Exercise details — Only lines holding the word "bell" should be copied from the material.

Material provided —
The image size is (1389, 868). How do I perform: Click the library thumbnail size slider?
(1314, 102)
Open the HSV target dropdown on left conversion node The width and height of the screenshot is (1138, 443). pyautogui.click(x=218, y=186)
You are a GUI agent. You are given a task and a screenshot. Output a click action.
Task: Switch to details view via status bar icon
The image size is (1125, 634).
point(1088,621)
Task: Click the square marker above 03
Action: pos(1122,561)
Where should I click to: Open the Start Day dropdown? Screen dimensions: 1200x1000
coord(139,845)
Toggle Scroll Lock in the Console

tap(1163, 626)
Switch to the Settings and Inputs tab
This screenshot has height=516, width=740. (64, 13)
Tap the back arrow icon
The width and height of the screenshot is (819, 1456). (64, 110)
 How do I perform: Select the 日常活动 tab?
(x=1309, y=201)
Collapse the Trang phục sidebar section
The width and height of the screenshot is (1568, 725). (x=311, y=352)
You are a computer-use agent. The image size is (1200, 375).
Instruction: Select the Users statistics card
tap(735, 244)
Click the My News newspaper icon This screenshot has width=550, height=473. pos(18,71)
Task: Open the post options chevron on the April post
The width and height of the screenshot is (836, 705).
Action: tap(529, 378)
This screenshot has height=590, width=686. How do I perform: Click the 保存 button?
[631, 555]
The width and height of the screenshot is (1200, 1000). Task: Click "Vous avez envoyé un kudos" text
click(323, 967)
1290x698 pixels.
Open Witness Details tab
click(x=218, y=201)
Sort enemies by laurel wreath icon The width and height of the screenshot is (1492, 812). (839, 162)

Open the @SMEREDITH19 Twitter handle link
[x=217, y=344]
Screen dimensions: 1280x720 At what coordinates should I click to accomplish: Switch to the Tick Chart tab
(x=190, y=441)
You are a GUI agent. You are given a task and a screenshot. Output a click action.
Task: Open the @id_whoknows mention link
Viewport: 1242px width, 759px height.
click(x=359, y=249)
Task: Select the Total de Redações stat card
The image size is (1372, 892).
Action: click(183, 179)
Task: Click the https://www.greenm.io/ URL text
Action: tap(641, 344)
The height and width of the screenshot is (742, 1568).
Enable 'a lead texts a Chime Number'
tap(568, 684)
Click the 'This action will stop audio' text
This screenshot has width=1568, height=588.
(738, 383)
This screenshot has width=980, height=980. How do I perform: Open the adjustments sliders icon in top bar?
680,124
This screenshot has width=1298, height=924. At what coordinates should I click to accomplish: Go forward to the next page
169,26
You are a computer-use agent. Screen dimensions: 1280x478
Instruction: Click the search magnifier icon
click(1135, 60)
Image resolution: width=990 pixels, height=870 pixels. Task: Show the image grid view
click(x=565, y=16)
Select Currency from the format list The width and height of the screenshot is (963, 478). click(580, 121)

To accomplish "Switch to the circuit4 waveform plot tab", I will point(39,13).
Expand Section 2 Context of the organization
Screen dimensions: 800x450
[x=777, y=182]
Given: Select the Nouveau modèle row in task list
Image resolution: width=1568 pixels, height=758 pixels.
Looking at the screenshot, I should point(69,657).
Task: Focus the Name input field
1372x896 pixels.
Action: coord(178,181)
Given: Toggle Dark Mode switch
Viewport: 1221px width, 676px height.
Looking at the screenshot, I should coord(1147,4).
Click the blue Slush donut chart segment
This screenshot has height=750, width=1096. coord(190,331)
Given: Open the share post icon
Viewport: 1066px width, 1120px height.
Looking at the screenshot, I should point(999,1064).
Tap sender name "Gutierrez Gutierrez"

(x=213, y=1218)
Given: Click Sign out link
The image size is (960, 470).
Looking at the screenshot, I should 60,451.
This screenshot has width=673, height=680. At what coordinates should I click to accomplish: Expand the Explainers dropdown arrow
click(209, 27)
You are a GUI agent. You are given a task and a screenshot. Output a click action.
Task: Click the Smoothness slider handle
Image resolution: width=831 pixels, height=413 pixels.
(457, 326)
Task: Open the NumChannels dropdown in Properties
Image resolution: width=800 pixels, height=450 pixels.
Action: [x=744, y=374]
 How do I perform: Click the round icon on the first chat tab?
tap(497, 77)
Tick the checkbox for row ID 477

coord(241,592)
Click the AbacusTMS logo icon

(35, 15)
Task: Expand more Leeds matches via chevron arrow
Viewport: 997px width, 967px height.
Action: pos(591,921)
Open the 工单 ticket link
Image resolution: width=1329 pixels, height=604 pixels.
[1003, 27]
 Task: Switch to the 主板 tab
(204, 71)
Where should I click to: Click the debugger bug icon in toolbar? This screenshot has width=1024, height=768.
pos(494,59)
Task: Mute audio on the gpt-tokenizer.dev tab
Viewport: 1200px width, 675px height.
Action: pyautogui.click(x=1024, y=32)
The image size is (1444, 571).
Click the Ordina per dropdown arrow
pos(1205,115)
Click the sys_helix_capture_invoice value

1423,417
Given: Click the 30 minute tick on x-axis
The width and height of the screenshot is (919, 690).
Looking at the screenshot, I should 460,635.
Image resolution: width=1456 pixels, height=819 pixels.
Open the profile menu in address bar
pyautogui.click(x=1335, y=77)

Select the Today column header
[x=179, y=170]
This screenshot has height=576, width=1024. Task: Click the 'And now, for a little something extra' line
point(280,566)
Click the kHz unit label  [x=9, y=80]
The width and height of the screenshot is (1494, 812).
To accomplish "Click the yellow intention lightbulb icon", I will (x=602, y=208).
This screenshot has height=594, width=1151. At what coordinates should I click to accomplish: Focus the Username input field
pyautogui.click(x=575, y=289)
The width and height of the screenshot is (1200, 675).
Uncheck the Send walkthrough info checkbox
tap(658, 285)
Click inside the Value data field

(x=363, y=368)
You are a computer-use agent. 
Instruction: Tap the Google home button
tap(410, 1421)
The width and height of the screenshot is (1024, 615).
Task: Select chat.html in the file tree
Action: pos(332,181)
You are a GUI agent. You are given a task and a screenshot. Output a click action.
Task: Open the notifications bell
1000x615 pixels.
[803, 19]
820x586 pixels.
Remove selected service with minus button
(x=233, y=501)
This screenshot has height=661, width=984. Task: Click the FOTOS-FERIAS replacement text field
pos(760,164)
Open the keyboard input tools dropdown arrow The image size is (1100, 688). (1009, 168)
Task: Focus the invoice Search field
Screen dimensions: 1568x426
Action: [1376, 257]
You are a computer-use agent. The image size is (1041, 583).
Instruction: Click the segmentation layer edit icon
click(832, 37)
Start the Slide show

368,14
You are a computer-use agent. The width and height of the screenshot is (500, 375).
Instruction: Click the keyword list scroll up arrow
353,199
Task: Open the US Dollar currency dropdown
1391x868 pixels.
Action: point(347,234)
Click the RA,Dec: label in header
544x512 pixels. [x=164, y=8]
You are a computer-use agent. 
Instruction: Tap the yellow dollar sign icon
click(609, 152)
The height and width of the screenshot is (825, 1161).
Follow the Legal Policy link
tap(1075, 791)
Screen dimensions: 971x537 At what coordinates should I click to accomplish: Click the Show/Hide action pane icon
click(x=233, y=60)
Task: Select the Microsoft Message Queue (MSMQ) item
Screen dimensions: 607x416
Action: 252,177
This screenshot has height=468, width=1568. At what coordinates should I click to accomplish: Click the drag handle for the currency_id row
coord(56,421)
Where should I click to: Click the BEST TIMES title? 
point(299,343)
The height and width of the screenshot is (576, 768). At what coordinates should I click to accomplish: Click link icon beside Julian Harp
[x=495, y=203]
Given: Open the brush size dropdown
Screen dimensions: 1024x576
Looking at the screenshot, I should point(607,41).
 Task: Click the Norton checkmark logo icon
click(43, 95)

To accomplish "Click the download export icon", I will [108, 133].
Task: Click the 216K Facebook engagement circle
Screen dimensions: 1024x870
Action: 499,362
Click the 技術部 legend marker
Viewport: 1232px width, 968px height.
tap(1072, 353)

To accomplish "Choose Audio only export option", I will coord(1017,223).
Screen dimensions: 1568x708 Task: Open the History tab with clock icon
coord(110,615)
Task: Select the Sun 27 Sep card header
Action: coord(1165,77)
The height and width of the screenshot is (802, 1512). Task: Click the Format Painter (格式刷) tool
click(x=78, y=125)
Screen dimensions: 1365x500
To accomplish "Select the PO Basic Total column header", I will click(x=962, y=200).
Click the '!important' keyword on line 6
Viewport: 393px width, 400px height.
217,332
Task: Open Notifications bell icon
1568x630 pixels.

Exercise response —
Task: Open the notifications bell
Task: Open Notifications bell icon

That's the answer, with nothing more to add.